### Bereitgestellter Text

>>>>>

# [H] Zeitreisen mit <Tales of the Past>



## -Myu- (8. Dezember 2012)

Hiermit möchten wir unser Projekt unter dem Namen &#8222;Tales of the Past&#8220; vorstellen.
Wir sind eine Levelstopgilde auf Rexxar, welche es sich als Ziel gesetzt hat, den Content Stufe um Stufe gemeinsam neu zu erleben.

Ursprung:

Angefangen hat das ganze mit einer Idee im WoW-Forum. Aus dieser Idee entsprang auch die erste Gilde unter dem Namen &#8222;Eine Idee&#8220;. Wir bestehen in unserer jetzigen Form seit fast einem Jahr und sind im gegensatz zu vielen anderen Levelstopgilden mit unserem Konzept sehr erfolgreich.

Was machen wir?

Wir spielen World of Warcraft nach unserem selbst ausgearbeiteten Konzept. Aber der Spass steht im Vordergrund.

Es umschließt die Levelstopps, deren Länge, welche Ausrüstung wann benutzt werden darf u.v.m..
Das Prinzip unserer Gilde beruht jedoch nicht nur auf Raids und dem gegebenen Content, sondern es besteht darin, das jedem Mitglied die Möglichkeit geboten wird sich innerhalb des Rahmens frei zu entfalten. Sei es durch eigene Raids, sei es durch eine eigene kreative Forenecke bei uns auf der Homepage, sei es durch eigens erstellte Events oder auch durch frische Ideen.
Wir bieten nun auch den kreativen Köpfen unter euch eine eigene Ecke in unserem Forum und einen Youtube Account bei dem ihr eurer Kreativität freien lauf lassen könnt.

Schaut doch mal rein und abonniert unseren Youtube-Kanal unter:
http://www.youtube.com/user/gildetalesofthepast

Wer sind wir?

Wir bieten eine große und freundliche Community, mitunter haben wir auch eine hohe Frauenquote, für alle die Angst vor einer reinen Jungs-/Männergilde haben. Aber vorsicht manche beißen auch. 

An dieser Stelle möchten wir euch einen kurzen Einblick in unser Konzept geben.

Wir bedienen uns ausschließlich der dem jeweiligen Levelbereich angedachten Gegenstände. Genaueres entnehmt bitte dem Regelbereich auf unserer Website.
Wir denken aber nicht nur an unsere PVE Spieler, denn PvP ist im vollsten Umfang erlaubt. Hier gelten die Equipregeln nicht, mit Ausnahme des Leveling-Gears.

Unsere Comunity wächst täglich.

<<<<<

### Gespeicherte Zeilen
>>>>>

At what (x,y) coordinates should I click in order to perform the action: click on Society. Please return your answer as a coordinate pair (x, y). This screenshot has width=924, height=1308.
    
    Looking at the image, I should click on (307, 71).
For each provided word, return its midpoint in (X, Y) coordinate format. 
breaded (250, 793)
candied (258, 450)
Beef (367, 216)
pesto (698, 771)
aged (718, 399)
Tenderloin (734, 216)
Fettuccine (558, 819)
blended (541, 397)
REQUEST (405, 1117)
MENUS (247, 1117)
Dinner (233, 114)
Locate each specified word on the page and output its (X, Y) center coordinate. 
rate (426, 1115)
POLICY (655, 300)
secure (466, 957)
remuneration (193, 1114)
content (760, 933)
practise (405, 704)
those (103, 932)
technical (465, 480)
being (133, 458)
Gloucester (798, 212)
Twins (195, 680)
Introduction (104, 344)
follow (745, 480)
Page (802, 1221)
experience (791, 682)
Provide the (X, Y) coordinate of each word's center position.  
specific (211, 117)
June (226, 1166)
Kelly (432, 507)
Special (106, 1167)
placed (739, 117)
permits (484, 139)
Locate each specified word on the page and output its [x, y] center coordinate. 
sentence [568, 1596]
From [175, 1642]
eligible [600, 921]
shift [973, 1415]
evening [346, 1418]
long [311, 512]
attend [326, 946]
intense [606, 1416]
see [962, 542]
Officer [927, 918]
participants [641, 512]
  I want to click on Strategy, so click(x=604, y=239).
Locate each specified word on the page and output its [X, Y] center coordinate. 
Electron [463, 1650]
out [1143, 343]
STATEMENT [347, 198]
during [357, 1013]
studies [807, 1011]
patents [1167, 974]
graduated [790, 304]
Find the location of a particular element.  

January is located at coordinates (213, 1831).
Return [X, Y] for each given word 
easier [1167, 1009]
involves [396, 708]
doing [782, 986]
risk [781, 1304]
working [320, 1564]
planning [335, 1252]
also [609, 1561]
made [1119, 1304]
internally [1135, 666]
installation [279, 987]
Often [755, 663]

<<<<<

### Aufgabenstellung
(A) Übersetzen Sie aus der Gildenvorstellung den Satz „Wir sind eine Levelstopgilde auf Rexxar, welche es sich als Ziel gesetzt hat, den Content Stufe um Stufe gemeinsam neu zu erleben.“ ins Englische.
(B) Schreiben Sie die Fortsetzung der Gildenvorstellung von „Tales of the Past“, die an den Satz „Unsere Comunity wächst täglich.“ anschließt.
Die Zeilen spielen hierfür keine Rolle.

### Die Ergebnisse
(A) We are a level-stop guild on Rexxar that has set itself the goal of experiencing the content anew together, level by level.

(B)
Unsere ca. 60 aktiven Mitglieder pflegen nicht nur die rege Kommunikation im gildeneigenen Forum, sondern tauschen sich auch auf dem gildeneigenen TS3 Server aus.


Wo befinden wir uns gerade?

Unsere Gilde bespielt zurzeit den Levelstopp auf Stufe 78 kurz vor der Freigabe der Heroischen Wotlk Instanzen. Hier möchten wir uns nochmal sammeln, um dann gemeinsam Naxxramas zu stürmen.
Das ist ein idealer Zeitpunkt um bei uns einzusteigen.

Aktuell haben wir 2 Raidgruppen, die Montag+Mitwoch von 20-23 Uhr oder Donnerstag+Sonntag von 20-23 Uhr unterwegs sind. Wir sind recht locker in Bezug auf RL und ihr habt keine Verpflichtung mitzuraiden, wenn ihr lieber anderen Tätigkeiten in WoW nachgehen möchtet.
Sämtliche Schlachtzüge aus Vanilla und BC wurden erfolgreich mindestens 4 Wochen bestritten, so dass jeder sein Set voll bekommen konnte. Wir achten dabei darauf, die Raids interesant zu gestalten und nicht mit einem rappelvollen Raid loszuziehen. Somit hat auch jeder die Möglichkeit sein Lieblingsset komplett zu sammeln und eine gewisse Herausforderung ist noch vorhanden.


Kontakt:

Dies ist eine Vorstellung unserer Gilde für all jene die ein Interesse daran haben nochmal den vergangenen Content zu erleben.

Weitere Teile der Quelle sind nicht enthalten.